The Mukilteo City Council voted Monday in favor of putting a proposal on the November ballot to change the decades-old structure of a strong mayor form of government.
The measure passed 4-2.
“The leash is off the dog,” City Councilman Scott Whelpley said after the four-hour meeting.
Whelpley proposed the resolution for a manager-council form of government.
“Now is the time for us to be able to take control back of our town,” he said. “Remove the politics.”
The measure was supported by councilmembers Christine Cook, Anna Rohrbough and Steve Schmalz. Bob Champion and Richard Emery opposed the change. Sarah Kneller was absent.
“Let the residents decide,” Schmalz said.
Mukilteo, pop. 21,500, is run by a mayor who is the city’s CEO and ceremonial head, with a city administrator hired by the mayor.
If approved by voters, the day-to-day operation would be overseen by a city manager hired by the council. All staff would be hired by and report to the manager. The council would select one of its members to serve as mayor on a rotating basis.
If it passes, the change in governance would take effect the day the election is certified in late November.
Some 50 other cities and towns in Washington have manager-council governments, including Mill Creek, Mountlake Terrace, Bothell and Granite Falls. The city of Snohomish went the other direction when voters in 2016, by a narrow margin, went from manager-council to a strong-mayor system.
Emery said a majority have strong mayors.
“There are 281 incorporated municipalities in the state,” he said. “It appears to work.”
Emery said politics are involved regardless if the mayor is weak or strong.
“That’s actually probably not a bad thing,” he said. “Dialogue and difference of opinion and the capacity to listen to each other is an important process in making better decisions.”
Emery and Champion also dissented in an August motion when the majority of City Council members delivered Gregerson a vote of no confidence in her leadership.
Whelpley, who favored the no-confidence vote, said the city needs a professional leader.
“Being elected doesn’t make you a leader,” he said. “You don’t become the subject matter expert because a bunch of people voted you in and now you can run a city.”
Gregerson said during a break that she doesn’t support the structure change. “And I also don’t believe it will pass. All of government has an element of politics. I think being mayor is a full-time job. We’re a growing city with a lot of big neighbors, big pressures, big projects.”
As it is now, the mayor’s job, which pays about $70,000 a year, is not defined.
“Legally, there is no job description. There’s no set hours,” Gregerson said. She also works as a manager for a company that prints yearbooks.
She is halfway through her second four-year term as mayor, with no plans to run again.

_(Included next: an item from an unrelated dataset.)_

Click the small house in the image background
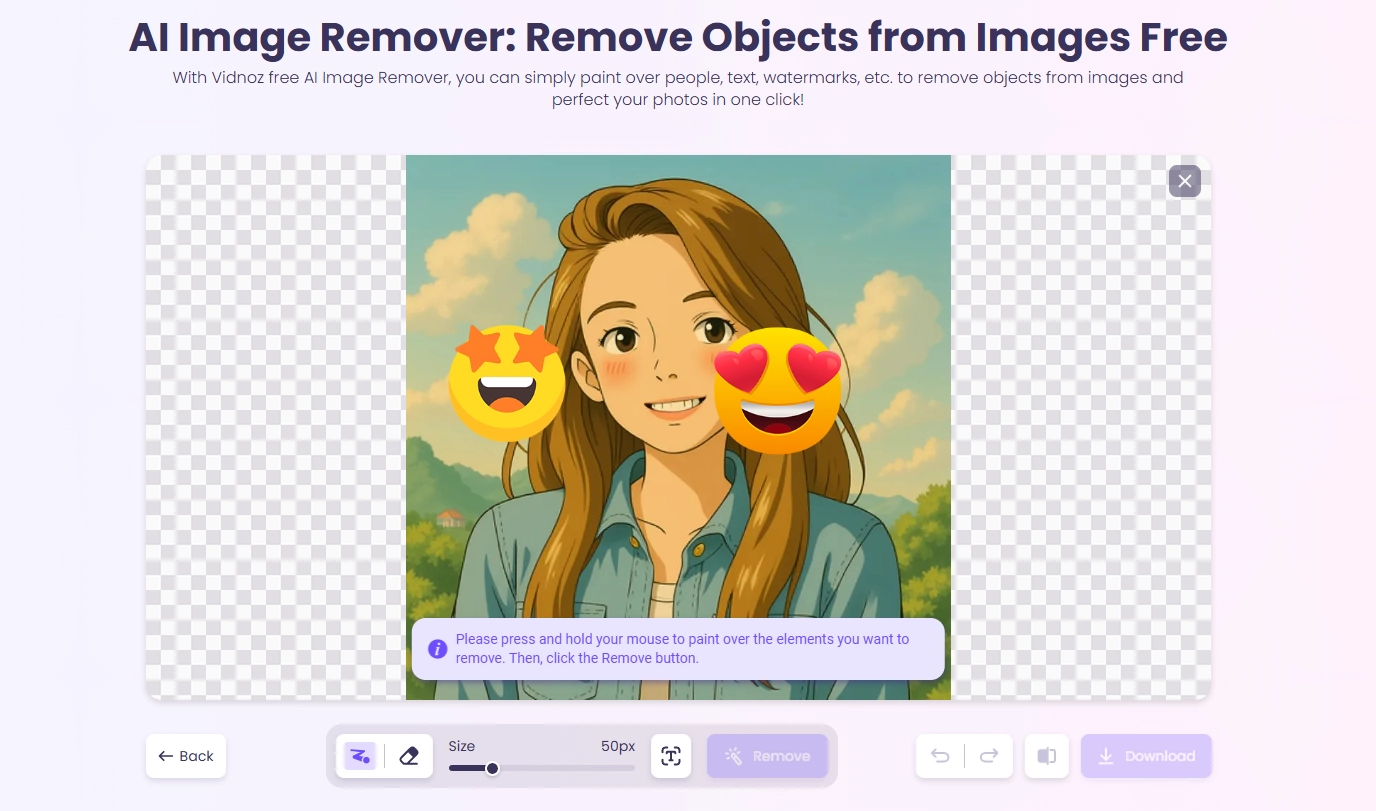This screenshot has width=1376, height=811. [451, 517]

She and Rohrbough are both running for a seat on Snohomish County Council, which pays nearly $127,000.
Councilmembers in Mukilteo are paid $6,000 annually, with the president earning $6,500.
Emery and Whelpley have filed to run for the same council seat. Schmalz and Cook are not seeking another council term.
Monday’s meeting drew a packed room. Most were there for a neighborhood parking matter and left after three hours.
Roughly 10 people remained when the mayor vs. manager issue finally came up around 10:30 p.m.
Glen Pickus, a Mukilteo resident since 1990, supports the change.
“Every single administration has been at odds with its council, some worse than others. The current system isn’t working,” he said.
He cited the ballot timing as perfect.
“This November you have four contested City Council seats. Voter turnout will be high,” he said.
“You certainly don’t want to wait a few years and have it coincide with the mayor’s race in 2021, because then what kind of candidates would you get to run?”
Brian Kirk and his daughter Eliza voiced support for keeping a strong mayor.
“I think that it removes a critical role that the citizens in Mukilteo play in the politics in our city,” said Eliza, who turns 18 in the fall and will vote in her first election. “Having a hired city manager instead of the mayor removes the people from being able to make decisions.”
Her dad also voiced concerns, saying it removes “important checks and balances” from the system of government.
The measure will appear on the Nov. 5 general election ballot.